Displaying items by tag: Subaru Forester Wilderness


Versus the competition: Fortified with more than just stickers and plastic fenders, the Forester Wilderness is more suited to its purpose than most off-road-themed compact SUVs.

The Subaru Forester is a perennial Cars.com favorite: It’s finished on the podium in our past two compact SUV tests, placing second in 2019 and third in 2021. For 2022, the standout change for the Forester is a new Wilderness trim level, which takes a small SUV with impressive ground clearance and standard all-wheel drive and turns it up a notch, making what Subaru says is the most trail-capable Forester yet.

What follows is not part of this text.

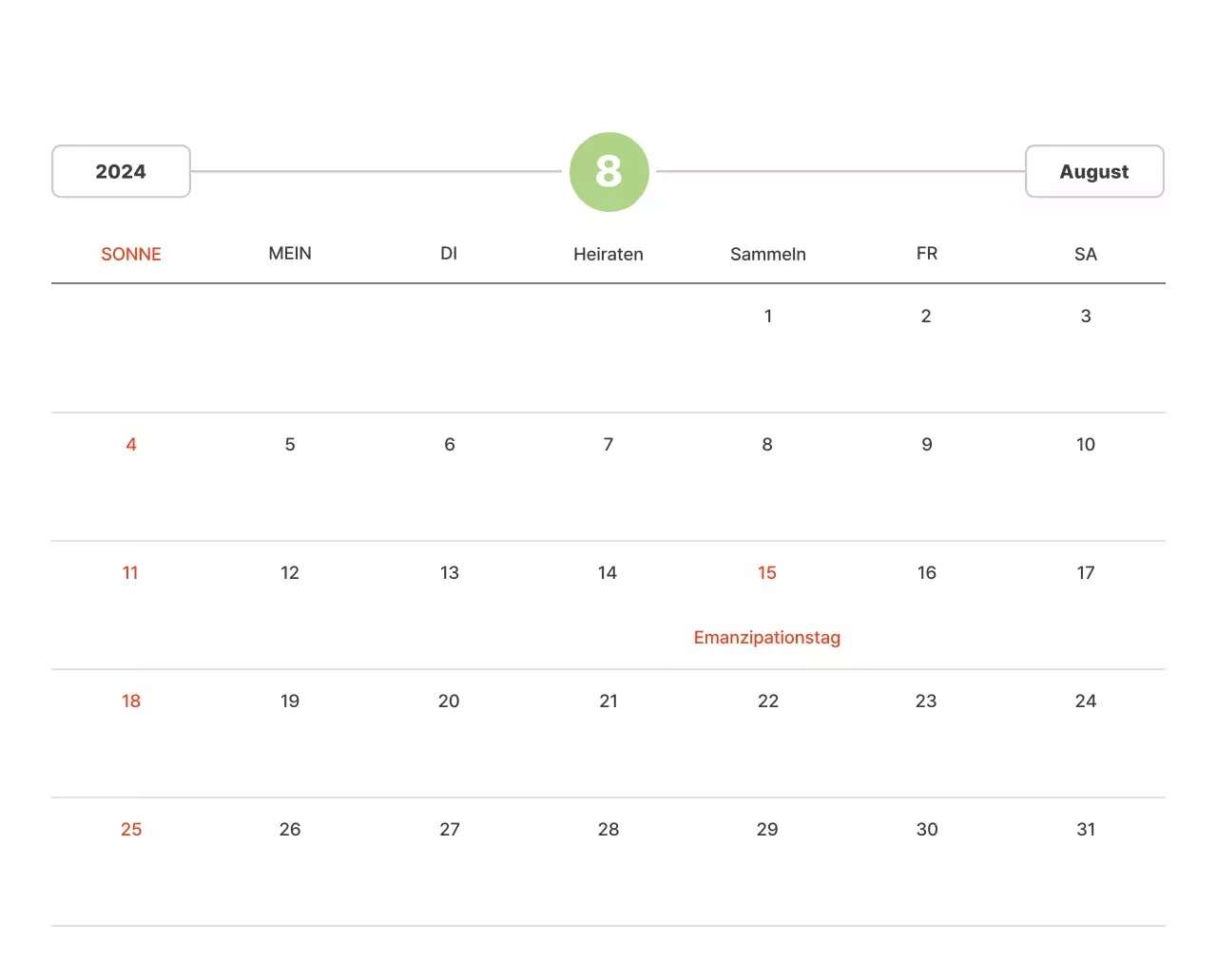Select August 15 holiday date
This screenshot has width=1217, height=980.
(x=766, y=572)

Three main components are changed on the Wilderness to create its extra capability: tires, suspension and gearing. The Forester Wilderness ends up with double the towing capacity of other trims: 3,000 pounds versus 1,500 pounds. A thorough off-road test will come later — I drove our test Wilderness mostly on-road, with just some light gravel and dirt-road driving for this review — but the Wilderness treatment (including Subaru’s Outback Wilderness) doesn’t make way for hardcore off-roading. It does, however, do more to make these Subarus off-road-ready than many off-road-themed crossovers.

The Wilderness is the most significantly changed version of the Forester for 2022; other trims have minor changes that wouldn’t alter — for better or worse — where the 2022 Subaru Forester placed in our 2021 Compact SUV Challenge.


The Wilderness’ standard tires are meaty 17-inch Yokohama Geolandar A/T (all-terrain) tires, sized the same as the Forester Premium’s street-oriented 17-inch tires (225/60R17). The Geolandar A/Ts are more off-road-oriented tires, with knobbier tread blocks, that wouldn’t look out of place on a Jeep Wrangler.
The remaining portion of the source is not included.